Showtime was at 7:30PM.

Around 7:20PM, I decided that I should go back to the pit.

I again went through the phalanx of security.

When I got into the arena, I saw only one thing.

Arafat Kazi, standing in the pit, his circus performer costume as bright as the sun.

He’d talked his way in!

I was so happy that I insisted we pose for a picture where I was kissing his greasy fucking head.

The show was amazing. Guns N’ Roses was the best band I’d ever seen.

They were so good that they were even better than when I saw them at Dodger Stadium, where they’d been brilliant. They were good in the way that people are good only when they hate the alternative so much they’ll do anything to avoid it.

And in the case of Guns N’ Roses, this was the alternative: go home and lead a normal life.

The next day, Arafat Kazi woke up and took a train to San Diego.

He sent me a series of text messages:

My head is still spinning

Nothing makes sense

I think it was a capstone moment in our friendship

That’s what the final scene in the movie about us would be

This is as formative as anything we’ve shared

There are two options here.

You can believe that Arafat Kazi getting into the pit to see Guns N’ Roses at the Staples Center was the byproduct of a random universe acting out in its mechanistic complexity.

But to believe this, you have to accept a chain of events so unlikely as to be incalculable in their probability.

You have to accept a universe so random in its possibilities that it was able to produce the unlikelihood that Arafat Kazi, the only person alive who could talk his way into a $550 ticket, would have a best friend who would be mailed, by accident, two tickets to the same concert after stumbling into the impossibility of making a bunch of money from writing a novel, and that this best friend would see the second ticket and know exactly how it should be used.

And you would have to accept that all of this would happen while someone was dressed like a circus performer.

The other option is to do what I’ve done.

You can accept that the universe, for whatever reason, wanted Arafat Kazi and myself to be in the pit to see Guns N’ Roses at the Staples Center. It wanted us to have that formative experience. It wanted to write that last scene in the movie about our lives.

You can accept that a divine hand was involved in the whole process, easing our path, guiding the journey.

You can accept that I saw the face of God.

And you’re going to have to forgive me, because the worst possible time to see the face of God is in the middle of writing a novel.
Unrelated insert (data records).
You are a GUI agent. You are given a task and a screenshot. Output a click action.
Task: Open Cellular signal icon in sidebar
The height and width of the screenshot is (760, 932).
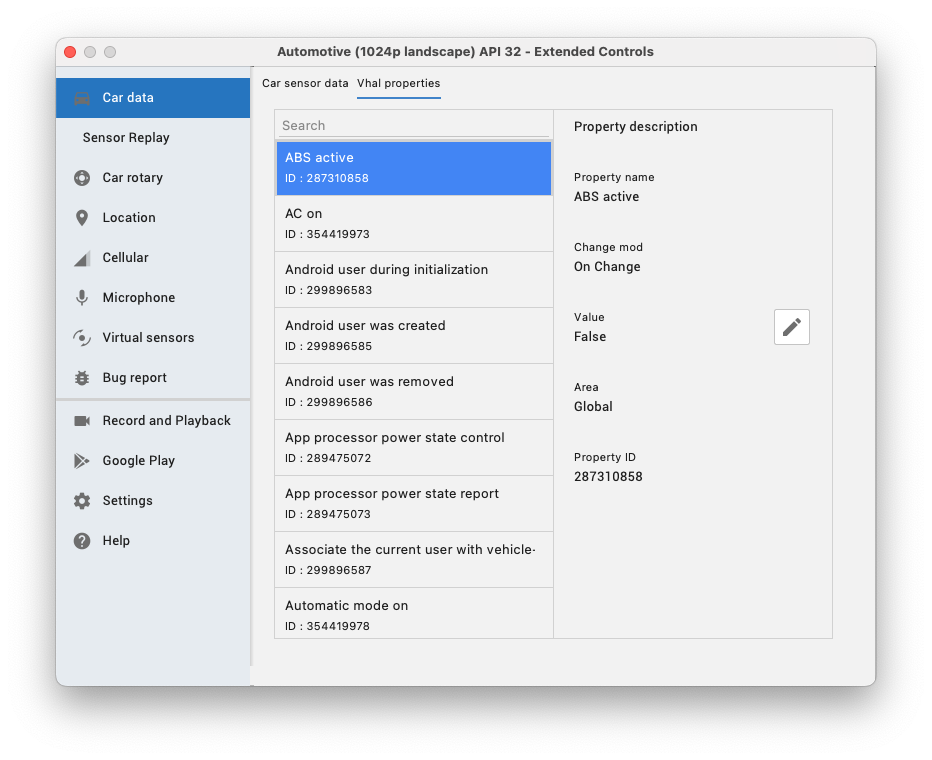coord(82,258)
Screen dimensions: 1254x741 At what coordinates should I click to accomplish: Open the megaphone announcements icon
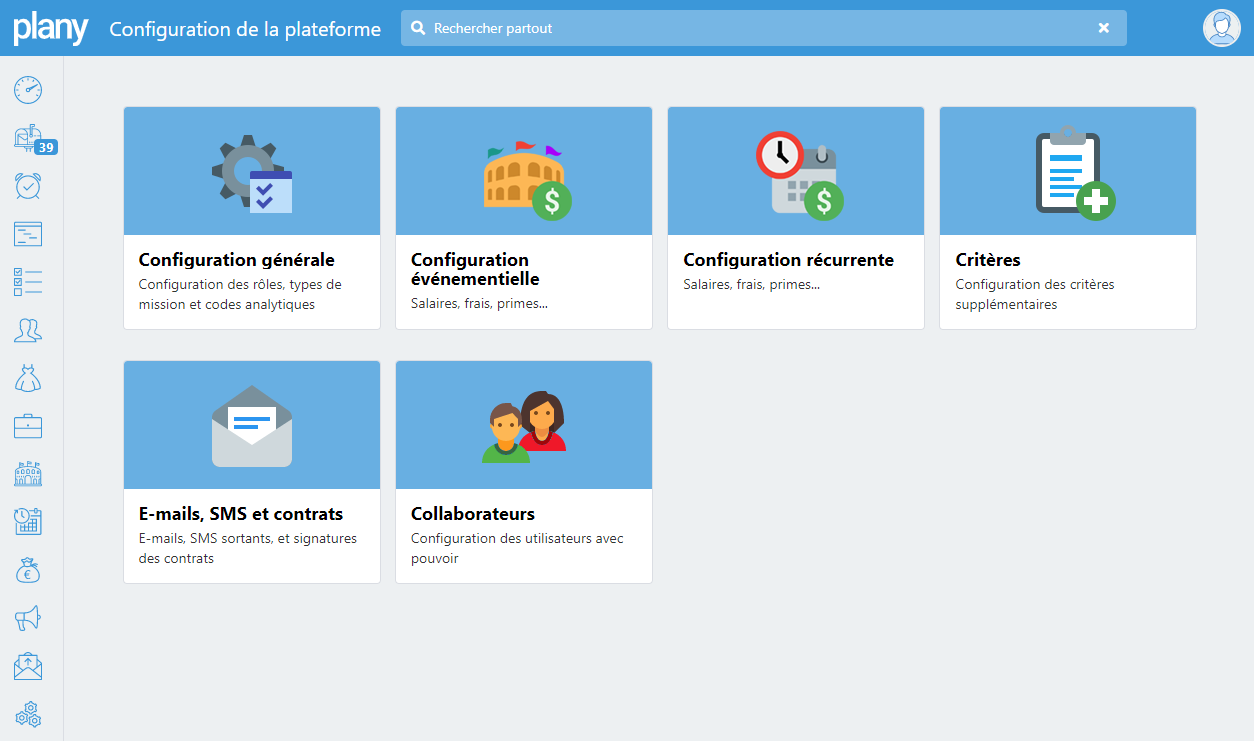point(27,618)
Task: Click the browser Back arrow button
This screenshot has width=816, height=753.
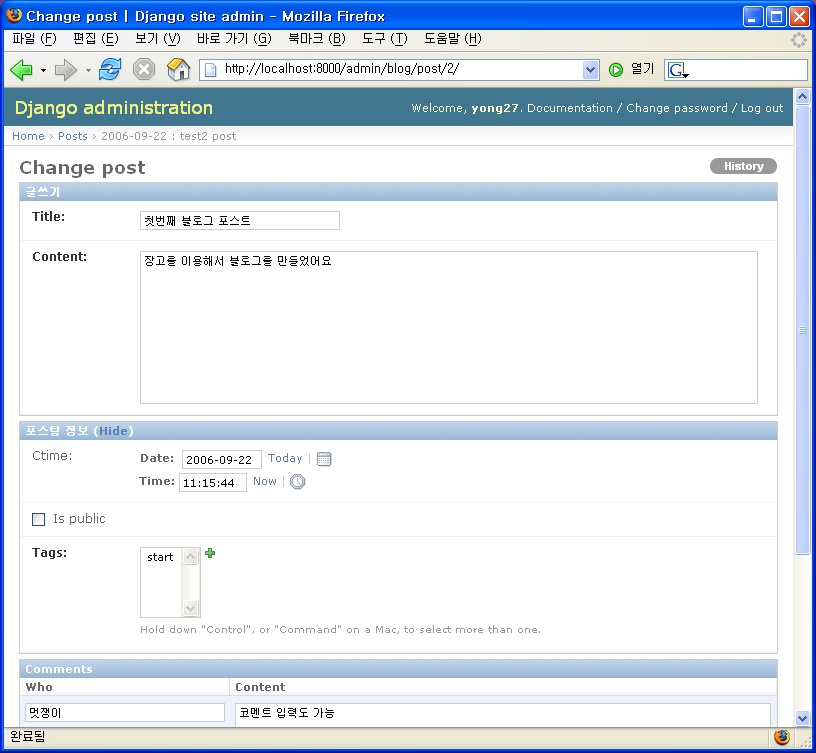Action: [21, 69]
It’s going to make a mess of everything.

The last few chapters of this book are going to dissolve into a hectoring lecture about Jesus Christ.

Sorry about that.

Don’t say you weren’t warned.

Anyway, here I am, the author, Jarett Kobek, and I say to you, reader, that I was in the Staples Center, I was in the pit, I was at Guns N’ Roses, I was with Arafat Kazi, I was shortlisted for the Bad Sex in Fiction Award, and I saw the face of God.

And it looked like this:

And this:

Chapter Seven

The House on the Hill

And while Celia and Rose Byrne were seeing Wonder Woman at the Vista, another attendee at the same screening was a man named Francis Fuller. He’d been a director of films and television for about thirty years between 1950 AD and 1980 AD.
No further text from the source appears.